Condemnation

Should Christians publicly denounce believers who vilify others?

Discussion Starter

The U.S. Supreme Court will hear arguments October 6 on whether Westboro Baptist Church's street protests of military funerals are protected by the First Amendment. In 2009, the 4th Circuit Court of Appeals reversed a $5 million verdict against Fred Phelps and his church in a lawsuit brought by the father of a fallen Iraq Marine who said the protest was an invasion of privacy.

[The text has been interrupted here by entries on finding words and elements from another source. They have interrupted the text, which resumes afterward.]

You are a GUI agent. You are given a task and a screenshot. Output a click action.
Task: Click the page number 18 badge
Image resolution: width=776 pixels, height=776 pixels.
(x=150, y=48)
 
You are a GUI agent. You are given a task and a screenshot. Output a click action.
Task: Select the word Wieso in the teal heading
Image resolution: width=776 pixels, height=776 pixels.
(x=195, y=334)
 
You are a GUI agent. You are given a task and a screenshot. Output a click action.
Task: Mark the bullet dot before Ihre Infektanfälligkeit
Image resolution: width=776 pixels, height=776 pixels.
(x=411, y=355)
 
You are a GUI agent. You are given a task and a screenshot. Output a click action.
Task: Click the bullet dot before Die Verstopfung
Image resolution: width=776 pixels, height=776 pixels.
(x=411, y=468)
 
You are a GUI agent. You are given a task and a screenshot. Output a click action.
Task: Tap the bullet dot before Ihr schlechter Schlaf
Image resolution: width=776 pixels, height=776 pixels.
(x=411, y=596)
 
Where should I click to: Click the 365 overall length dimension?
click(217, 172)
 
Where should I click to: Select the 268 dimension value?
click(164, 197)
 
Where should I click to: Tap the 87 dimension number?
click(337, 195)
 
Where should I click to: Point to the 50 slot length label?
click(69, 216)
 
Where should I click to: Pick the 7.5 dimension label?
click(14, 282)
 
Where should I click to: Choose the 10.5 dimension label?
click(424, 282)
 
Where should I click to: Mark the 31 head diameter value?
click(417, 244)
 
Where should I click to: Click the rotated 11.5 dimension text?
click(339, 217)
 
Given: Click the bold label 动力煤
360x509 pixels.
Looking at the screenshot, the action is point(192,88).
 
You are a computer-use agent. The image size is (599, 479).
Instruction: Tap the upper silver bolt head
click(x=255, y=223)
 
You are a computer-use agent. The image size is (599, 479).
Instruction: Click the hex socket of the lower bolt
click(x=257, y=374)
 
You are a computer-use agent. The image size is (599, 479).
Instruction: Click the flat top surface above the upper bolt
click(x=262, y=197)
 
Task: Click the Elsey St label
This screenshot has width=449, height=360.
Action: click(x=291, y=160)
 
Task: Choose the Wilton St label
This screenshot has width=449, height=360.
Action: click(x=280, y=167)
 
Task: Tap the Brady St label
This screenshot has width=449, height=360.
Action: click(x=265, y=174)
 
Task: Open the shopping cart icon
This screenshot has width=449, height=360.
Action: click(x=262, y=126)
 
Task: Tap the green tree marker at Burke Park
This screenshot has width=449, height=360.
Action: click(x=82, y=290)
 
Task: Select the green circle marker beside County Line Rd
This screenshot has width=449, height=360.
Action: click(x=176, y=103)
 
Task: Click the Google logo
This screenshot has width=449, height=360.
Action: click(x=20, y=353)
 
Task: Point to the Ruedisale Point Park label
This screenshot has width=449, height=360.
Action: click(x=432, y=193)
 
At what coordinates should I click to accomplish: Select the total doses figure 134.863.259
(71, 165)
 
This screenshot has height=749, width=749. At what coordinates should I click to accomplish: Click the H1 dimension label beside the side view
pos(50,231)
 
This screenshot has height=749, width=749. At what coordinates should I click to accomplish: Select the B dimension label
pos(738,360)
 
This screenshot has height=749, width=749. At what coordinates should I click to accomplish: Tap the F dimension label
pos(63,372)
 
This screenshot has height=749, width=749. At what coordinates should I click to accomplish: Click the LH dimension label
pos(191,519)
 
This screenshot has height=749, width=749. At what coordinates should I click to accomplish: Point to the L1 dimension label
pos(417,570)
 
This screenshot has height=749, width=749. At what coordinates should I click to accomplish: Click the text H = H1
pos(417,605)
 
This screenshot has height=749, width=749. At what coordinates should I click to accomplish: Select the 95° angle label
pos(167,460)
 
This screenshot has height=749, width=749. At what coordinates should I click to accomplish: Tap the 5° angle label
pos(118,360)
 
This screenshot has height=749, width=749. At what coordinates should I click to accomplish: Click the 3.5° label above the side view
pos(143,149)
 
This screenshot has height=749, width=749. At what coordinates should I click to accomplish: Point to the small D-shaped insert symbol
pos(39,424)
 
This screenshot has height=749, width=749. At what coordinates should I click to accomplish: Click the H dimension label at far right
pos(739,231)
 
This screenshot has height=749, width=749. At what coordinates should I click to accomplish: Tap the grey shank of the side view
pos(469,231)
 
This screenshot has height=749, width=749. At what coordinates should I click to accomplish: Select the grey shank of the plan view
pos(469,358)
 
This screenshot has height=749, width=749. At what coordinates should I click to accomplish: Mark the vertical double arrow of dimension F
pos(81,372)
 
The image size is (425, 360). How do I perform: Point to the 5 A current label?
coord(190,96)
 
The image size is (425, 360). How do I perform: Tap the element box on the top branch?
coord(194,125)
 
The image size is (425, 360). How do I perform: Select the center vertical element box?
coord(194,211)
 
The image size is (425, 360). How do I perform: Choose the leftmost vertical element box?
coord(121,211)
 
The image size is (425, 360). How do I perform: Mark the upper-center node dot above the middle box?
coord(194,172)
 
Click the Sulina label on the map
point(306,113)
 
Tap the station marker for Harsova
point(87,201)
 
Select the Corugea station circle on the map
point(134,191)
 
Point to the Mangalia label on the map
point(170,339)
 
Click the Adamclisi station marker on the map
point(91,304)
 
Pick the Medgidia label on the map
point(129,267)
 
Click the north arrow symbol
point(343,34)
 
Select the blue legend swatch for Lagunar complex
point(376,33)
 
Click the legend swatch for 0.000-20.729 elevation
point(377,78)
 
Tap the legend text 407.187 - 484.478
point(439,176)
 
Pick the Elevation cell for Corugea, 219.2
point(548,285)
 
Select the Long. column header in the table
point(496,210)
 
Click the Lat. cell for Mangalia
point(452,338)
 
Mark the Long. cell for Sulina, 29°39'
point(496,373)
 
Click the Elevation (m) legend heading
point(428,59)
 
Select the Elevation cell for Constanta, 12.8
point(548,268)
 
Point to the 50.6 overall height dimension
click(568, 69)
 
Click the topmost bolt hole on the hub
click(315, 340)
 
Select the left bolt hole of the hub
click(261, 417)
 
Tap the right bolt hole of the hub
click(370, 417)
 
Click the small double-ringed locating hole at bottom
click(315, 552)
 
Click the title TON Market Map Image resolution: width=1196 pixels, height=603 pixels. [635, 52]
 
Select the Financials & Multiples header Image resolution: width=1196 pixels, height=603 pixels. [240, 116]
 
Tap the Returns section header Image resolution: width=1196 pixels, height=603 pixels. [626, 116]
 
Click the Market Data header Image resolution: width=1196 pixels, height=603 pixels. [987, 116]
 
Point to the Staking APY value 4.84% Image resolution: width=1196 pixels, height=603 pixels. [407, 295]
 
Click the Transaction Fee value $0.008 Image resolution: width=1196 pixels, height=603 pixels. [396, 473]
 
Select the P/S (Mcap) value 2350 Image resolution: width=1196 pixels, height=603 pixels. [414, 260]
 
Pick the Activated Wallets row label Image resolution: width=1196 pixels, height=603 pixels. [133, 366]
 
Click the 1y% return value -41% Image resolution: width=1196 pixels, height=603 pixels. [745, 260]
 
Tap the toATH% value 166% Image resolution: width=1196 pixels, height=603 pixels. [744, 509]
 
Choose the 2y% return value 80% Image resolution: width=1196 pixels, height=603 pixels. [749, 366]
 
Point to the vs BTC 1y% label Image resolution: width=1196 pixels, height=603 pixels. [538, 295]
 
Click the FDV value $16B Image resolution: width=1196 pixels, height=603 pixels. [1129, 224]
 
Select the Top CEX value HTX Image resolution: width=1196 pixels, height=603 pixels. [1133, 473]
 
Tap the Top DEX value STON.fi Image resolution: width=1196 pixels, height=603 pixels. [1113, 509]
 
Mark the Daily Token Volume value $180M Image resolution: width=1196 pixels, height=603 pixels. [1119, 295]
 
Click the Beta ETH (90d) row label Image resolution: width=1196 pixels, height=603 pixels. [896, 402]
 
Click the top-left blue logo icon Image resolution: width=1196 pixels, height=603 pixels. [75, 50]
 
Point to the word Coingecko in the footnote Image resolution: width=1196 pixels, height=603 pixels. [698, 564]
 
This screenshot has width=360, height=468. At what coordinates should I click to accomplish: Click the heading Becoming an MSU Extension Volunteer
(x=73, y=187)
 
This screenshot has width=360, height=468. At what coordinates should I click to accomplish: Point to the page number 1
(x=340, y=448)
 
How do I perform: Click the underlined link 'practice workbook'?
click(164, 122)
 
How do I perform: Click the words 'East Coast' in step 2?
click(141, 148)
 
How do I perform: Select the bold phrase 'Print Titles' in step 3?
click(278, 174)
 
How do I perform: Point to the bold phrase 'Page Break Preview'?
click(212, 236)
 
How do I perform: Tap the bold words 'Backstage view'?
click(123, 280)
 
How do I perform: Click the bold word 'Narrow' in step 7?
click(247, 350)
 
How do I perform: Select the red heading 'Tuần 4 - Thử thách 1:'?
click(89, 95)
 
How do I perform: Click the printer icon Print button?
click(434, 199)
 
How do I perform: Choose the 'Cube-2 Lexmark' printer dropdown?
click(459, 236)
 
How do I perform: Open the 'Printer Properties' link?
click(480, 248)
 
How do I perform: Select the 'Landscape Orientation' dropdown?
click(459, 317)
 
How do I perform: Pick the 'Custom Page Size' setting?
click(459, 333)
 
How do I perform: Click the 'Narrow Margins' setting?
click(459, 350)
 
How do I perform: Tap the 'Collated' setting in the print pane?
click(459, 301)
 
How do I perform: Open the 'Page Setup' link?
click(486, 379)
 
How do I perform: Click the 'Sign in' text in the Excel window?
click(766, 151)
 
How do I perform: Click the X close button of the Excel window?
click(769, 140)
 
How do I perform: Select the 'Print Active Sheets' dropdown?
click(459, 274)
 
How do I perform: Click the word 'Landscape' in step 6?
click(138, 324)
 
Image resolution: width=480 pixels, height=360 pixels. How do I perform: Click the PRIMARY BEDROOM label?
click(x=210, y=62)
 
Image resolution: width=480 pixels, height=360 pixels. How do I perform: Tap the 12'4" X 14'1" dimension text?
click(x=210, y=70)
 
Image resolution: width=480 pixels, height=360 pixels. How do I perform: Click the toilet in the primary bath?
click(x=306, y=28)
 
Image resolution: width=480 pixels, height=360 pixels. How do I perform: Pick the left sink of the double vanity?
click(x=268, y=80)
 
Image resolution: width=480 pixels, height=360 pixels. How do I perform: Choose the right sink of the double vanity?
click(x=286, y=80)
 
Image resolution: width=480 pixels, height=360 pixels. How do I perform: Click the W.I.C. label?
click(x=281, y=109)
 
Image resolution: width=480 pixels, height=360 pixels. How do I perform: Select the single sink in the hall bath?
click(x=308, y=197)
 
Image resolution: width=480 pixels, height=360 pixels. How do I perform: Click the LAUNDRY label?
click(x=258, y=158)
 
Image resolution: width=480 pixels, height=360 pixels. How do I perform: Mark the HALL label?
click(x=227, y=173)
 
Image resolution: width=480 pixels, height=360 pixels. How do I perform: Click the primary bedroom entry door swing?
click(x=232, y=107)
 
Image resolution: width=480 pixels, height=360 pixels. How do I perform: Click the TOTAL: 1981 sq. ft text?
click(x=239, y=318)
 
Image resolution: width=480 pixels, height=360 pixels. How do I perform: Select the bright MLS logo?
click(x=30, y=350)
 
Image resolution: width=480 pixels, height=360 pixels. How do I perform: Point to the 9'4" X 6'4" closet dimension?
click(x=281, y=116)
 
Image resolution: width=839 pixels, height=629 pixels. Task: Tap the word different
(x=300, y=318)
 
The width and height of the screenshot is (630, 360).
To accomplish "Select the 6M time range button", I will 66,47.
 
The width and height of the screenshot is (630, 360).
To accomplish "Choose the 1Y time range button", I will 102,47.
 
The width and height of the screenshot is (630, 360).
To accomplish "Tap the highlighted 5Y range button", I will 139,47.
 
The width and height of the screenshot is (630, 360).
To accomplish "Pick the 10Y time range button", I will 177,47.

"I've thought for a long time that Christians need to step up and criticize—I wouldn't use the word denounce, condemn, or anything like that—but criticize and correct fellow believers who behave badly, in public especially, or who are involved in immoral practices privately that become known. What we do is, especially in evangelical circles, we publicly criticize each other for heresies or heterodox ideas, such as open theism, but we don't often publicly criticize each other for flagrantly bad behavior. People have been very quiet about these things, and we need to say something and let it be known that they do not represent the evangelical world. I think that when you use a word like denounce or condemn, you're just playing into their game and acting like them, and so people are just going to point to that and say, 'See? They're all like that.' We should be civil toward fellow believers, but very firm, and say, 'We're not necessarily rejecting the people, but we're rejecting their practice.' I don't think it's really going to work with Fred Phelps and his family, but I think we need to distance ourselves from their practices, certainly."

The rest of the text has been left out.